EXCERPT PROVIDED>
- Opening Delimiter -

Well, one of the most popular ones is, let's go back to corn.
We're all familiar with corn.
Corn that is grown by our farmers in the Midwest can get attacked by caterpillars, a number of different types of insects.
And so farmers traditionally had to use a lot of pesticides to control those
insects if they wanted to get a good crop at the end of the season. Genetic engineering comes along
and puts a single naturally occurring gene from a bacterium called Bacillus thuringiensis
into the corn genome. That is, it adds a piece of DNA from the bacterium into the corn DNA, and the corn cells
are able to read that new gene, even though it came from a bacterium, and produce a protein
that is toxic to insects but not toxic to animals, including humans. And as a result of that,
the amount of pesticide sprayed on our corn crops has dropped to near zero, and it really effectively controls the predation
by these caterpillar-type insects in our corn crop.
And what's the future of DNA?
I mean, is it, it is what it is, and this is the end of the road,
we know what we know, and that's it?

- Closing Delimiter -

DATA PROVIDED>
- Opening Delimiter -

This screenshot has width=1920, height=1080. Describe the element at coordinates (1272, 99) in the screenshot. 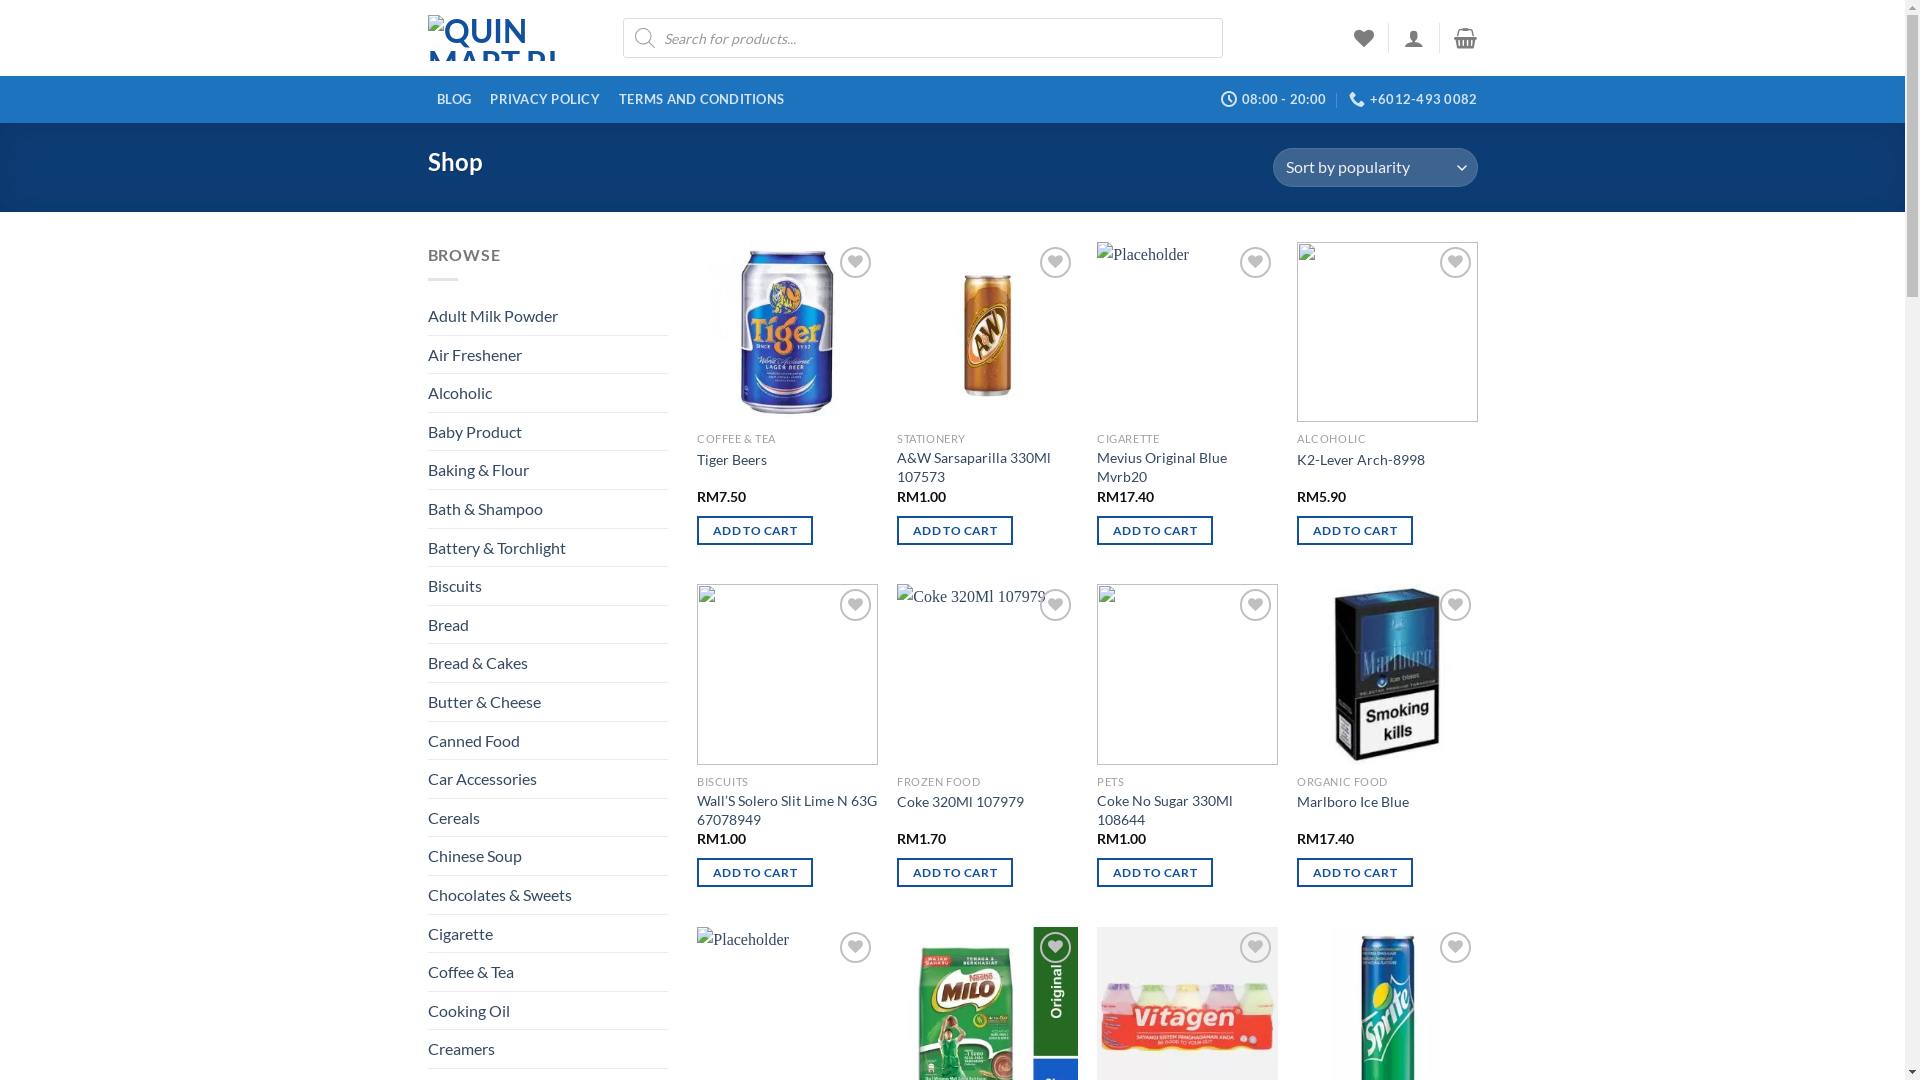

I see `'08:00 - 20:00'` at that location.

- Closing Delimiter -

PROBLEM> Could you reproduce, word for word, the stretch of the excerpt on genetically engineered corn from "And so farmers" through "our corn crop."?

ANSWER SECTION>
And so farmers traditionally had to use a lot of pesticides to control those
insects if they wanted to get a good crop at the end of the season. Genetic engineering comes along
and puts a single naturally occurring gene from a bacterium called Bacillus thuringiensis
into the corn genome. That is, it adds a piece of DNA from the bacterium into the corn DNA, and the corn cells
are able to read that new gene, even though it came from a bacterium, and produce a protein
that is toxic to insects but not toxic to animals, including humans. And as a result of that,
the amount of pesticide sprayed on our corn crops has dropped to near zero, and it really effectively controls the predation
by these caterpillar-type insects in our corn crop.